* [The task] A verbatim reproduction of all the entries is needed.

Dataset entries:
########################################
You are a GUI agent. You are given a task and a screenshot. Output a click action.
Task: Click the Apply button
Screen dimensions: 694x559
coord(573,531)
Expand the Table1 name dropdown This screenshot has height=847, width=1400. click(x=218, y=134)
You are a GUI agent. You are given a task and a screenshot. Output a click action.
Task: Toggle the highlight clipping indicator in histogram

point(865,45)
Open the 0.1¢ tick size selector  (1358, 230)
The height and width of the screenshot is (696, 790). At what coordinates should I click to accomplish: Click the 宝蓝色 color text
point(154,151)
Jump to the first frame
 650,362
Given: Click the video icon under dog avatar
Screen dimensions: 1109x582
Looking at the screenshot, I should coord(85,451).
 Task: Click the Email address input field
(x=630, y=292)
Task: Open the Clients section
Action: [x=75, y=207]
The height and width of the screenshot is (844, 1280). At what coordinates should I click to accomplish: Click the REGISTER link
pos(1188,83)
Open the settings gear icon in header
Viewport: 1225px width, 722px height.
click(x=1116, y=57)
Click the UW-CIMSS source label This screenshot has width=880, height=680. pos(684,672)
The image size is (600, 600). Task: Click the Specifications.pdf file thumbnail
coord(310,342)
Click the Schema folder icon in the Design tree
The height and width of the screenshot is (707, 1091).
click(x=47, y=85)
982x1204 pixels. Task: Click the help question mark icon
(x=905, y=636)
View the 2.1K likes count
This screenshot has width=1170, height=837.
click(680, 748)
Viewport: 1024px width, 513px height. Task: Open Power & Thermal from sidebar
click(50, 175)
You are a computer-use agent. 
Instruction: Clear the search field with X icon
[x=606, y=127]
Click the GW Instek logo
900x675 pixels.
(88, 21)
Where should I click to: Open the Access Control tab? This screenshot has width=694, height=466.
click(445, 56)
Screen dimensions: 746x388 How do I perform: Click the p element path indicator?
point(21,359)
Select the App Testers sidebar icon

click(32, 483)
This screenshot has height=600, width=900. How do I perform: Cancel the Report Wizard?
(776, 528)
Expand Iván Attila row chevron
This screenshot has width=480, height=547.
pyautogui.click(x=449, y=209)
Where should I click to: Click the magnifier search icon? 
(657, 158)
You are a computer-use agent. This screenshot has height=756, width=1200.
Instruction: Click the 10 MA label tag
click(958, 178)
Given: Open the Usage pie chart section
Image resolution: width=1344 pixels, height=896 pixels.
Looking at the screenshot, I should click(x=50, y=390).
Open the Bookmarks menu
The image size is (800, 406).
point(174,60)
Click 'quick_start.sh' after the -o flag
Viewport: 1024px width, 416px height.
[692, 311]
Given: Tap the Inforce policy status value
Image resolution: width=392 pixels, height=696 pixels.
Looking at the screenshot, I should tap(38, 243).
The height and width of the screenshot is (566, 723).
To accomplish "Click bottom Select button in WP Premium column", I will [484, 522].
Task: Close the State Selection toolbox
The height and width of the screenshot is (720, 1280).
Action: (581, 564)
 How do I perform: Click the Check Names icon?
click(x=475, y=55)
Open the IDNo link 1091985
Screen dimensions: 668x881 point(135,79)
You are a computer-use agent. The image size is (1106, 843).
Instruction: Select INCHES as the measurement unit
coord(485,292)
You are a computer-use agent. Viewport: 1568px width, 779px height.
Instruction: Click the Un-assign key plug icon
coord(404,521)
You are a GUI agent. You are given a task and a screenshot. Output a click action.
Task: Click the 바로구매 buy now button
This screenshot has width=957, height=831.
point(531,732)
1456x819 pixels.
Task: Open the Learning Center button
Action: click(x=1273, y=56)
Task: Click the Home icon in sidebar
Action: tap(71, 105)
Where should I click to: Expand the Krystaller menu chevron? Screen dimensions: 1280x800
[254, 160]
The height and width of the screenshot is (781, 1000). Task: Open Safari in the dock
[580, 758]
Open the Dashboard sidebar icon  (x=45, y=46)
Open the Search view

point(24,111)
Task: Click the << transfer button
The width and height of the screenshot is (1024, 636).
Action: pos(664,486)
########################################
* [Expected answer]
You are a GUI agent. You are given a task and a screenshot. Output a click action.
Task: Click the Apply button
Screen dimensions: 694x559
coord(573,531)
Expand the Table1 name dropdown This screenshot has height=847, width=1400. click(x=218, y=134)
You are a GUI agent. You are given a task and a screenshot. Output a click action.
Task: Toggle the highlight clipping indicator in histogram

point(865,45)
Open the 0.1¢ tick size selector  (1358, 230)
The height and width of the screenshot is (696, 790). At what coordinates should I click to accomplish: Click the 宝蓝色 color text
point(154,151)
Jump to the first frame
 650,362
Given: Click the video icon under dog avatar
Screen dimensions: 1109x582
Looking at the screenshot, I should coord(85,451).
 Task: Click the Email address input field
(x=630, y=292)
Task: Open the Clients section
Action: [x=75, y=207]
The height and width of the screenshot is (844, 1280). At what coordinates should I click to accomplish: Click the REGISTER link
pos(1188,83)
Open the settings gear icon in header
Viewport: 1225px width, 722px height.
click(x=1116, y=57)
Click the UW-CIMSS source label This screenshot has width=880, height=680. pos(684,672)
The image size is (600, 600). Task: Click the Specifications.pdf file thumbnail
coord(310,342)
Click the Schema folder icon in the Design tree
The height and width of the screenshot is (707, 1091).
click(x=47, y=85)
982x1204 pixels. Task: Click the help question mark icon
(x=905, y=636)
View the 2.1K likes count
This screenshot has width=1170, height=837.
click(680, 748)
Viewport: 1024px width, 513px height. Task: Open Power & Thermal from sidebar
click(50, 175)
You are a computer-use agent. 
Instruction: Clear the search field with X icon
[x=606, y=127]
Click the GW Instek logo
900x675 pixels.
(88, 21)
Where should I click to: Open the Access Control tab? This screenshot has width=694, height=466.
click(445, 56)
Screen dimensions: 746x388 How do I perform: Click the p element path indicator?
point(21,359)
Select the App Testers sidebar icon

click(32, 483)
This screenshot has height=600, width=900. How do I perform: Cancel the Report Wizard?
(776, 528)
Expand Iván Attila row chevron
This screenshot has width=480, height=547.
pyautogui.click(x=449, y=209)
Where should I click to: Click the magnifier search icon? 
(657, 158)
You are a computer-use agent. This screenshot has height=756, width=1200.
Instruction: Click the 10 MA label tag
click(958, 178)
Given: Open the Usage pie chart section
Image resolution: width=1344 pixels, height=896 pixels.
Looking at the screenshot, I should click(x=50, y=390).
Open the Bookmarks menu
The image size is (800, 406).
point(174,60)
Click 'quick_start.sh' after the -o flag
Viewport: 1024px width, 416px height.
[692, 311]
Given: Tap the Inforce policy status value
Image resolution: width=392 pixels, height=696 pixels.
Looking at the screenshot, I should tap(38, 243).
The height and width of the screenshot is (566, 723).
To accomplish "Click bottom Select button in WP Premium column", I will [484, 522].
Task: Close the State Selection toolbox
The height and width of the screenshot is (720, 1280).
Action: (581, 564)
 How do I perform: Click the Check Names icon?
click(x=475, y=55)
Open the IDNo link 1091985
Screen dimensions: 668x881 point(135,79)
You are a computer-use agent. The image size is (1106, 843).
Instruction: Select INCHES as the measurement unit
coord(485,292)
You are a computer-use agent. Viewport: 1568px width, 779px height.
Instruction: Click the Un-assign key plug icon
coord(404,521)
You are a GUI agent. You are given a task and a screenshot. Output a click action.
Task: Click the 바로구매 buy now button
This screenshot has width=957, height=831.
point(531,732)
1456x819 pixels.
Task: Open the Learning Center button
Action: click(x=1273, y=56)
Task: Click the Home icon in sidebar
Action: tap(71, 105)
Where should I click to: Expand the Krystaller menu chevron? Screen dimensions: 1280x800
[254, 160]
The height and width of the screenshot is (781, 1000). Task: Open Safari in the dock
[580, 758]
Open the Dashboard sidebar icon  (x=45, y=46)
Open the Search view

point(24,111)
Task: Click the << transfer button
The width and height of the screenshot is (1024, 636).
Action: pos(664,486)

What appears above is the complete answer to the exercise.